_PAGE EXCERPT_

** Start **

Selling, general and administrative expenses (“SG&A”) decreased 14.4% from $179.9 million in the first quarter of fiscal 2002 to $153.9 million in fiscal 2003. The $26.0 million decrease in SG&A is attributable to the Company’s highly variable cost structure and aggressive cost-cutting measures taken to counter the effects of the economic downturn and to a limited extent, the elimination in the current year of goodwill amortization (approximately $2.2 million per quarter). While these cost-cutting measures were significant, they could not entirely offset the effect of the sales decline year over year and as a result, SG&A increased slightly as a percentage of net sales from 3.84% in the first quarter of last year to 3.93% in the same period this year.
During the first quarter of fiscal 2003, the Company made the decision to close its operations in Norway. Charges and other operating losses from exiting Norway totaled approximately $3.3 million during the first quarter of fiscal 2003. In addition, the Company intends to either sell or close its operations in Hungary, with charges and operating losses estimated at approximately $2.5-$3.0 million, most of which is expected to be incurred during the second quarter of fiscal 2003.
As a result of the factors described above, operating income in the first quarter of fiscal 2003 decreased 23.0% to $54.9 million, or 1.40% of net sales, compared to $71.3 million, or 1.53% of net sales in the first quarter of fiscal 2002.
Interest expense decreased from $22.8 million in the first quarter of fiscal 2002 to $6.3 million in the current quarter due to a significant decrease in the Company’s average outstanding indebtedness combined with a decrease in interest rates. Debt levels were brought down from the prior year as a result of the Company’s ability to improve its working capital position and the decrease in sales volume.

** End **

_DATA PROVIDED_
** Start **

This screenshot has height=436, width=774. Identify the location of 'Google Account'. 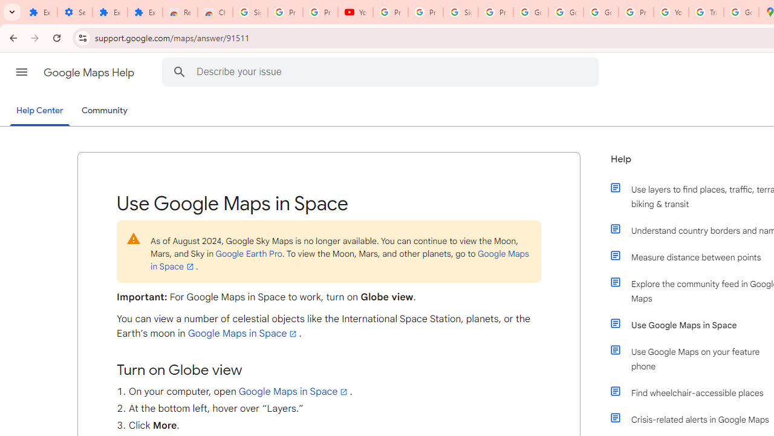
(566, 12).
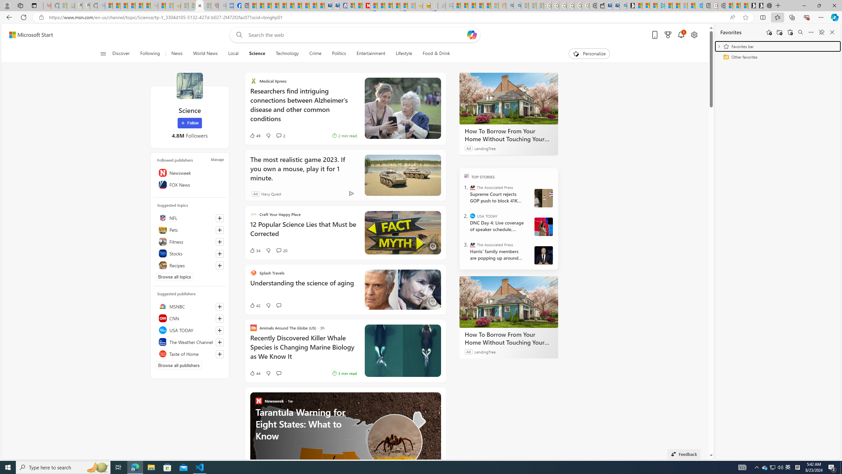  Describe the element at coordinates (449, 5) in the screenshot. I see `'DITOGAMES AG Imprint - Sleeping'` at that location.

** End **

_TASK STATEMENT_
Rewrite everything from "As a result of the factors" down to "in sales volume." in the excerpt on first-quarter results, putting "borrowing rates" in place of "interest rates". The data above has no connection to the excerpt on first-quarter results.

_COMPLETED TASK_
As a result of the factors described above, operating income in the first quarter of fiscal 2003 decreased 23.0% to $54.9 million, or 1.40% of net sales, compared to $71.3 million, or 1.53% of net sales in the first quarter of fiscal 2002.
Interest expense decreased from $22.8 million in the first quarter of fiscal 2002 to $6.3 million in the current quarter due to a significant decrease in the Company’s average outstanding indebtedness combined with a decrease in borrowing rates. Debt levels were brought down from the prior year as a result of the Company’s ability to improve its working capital position and the decrease in sales volume.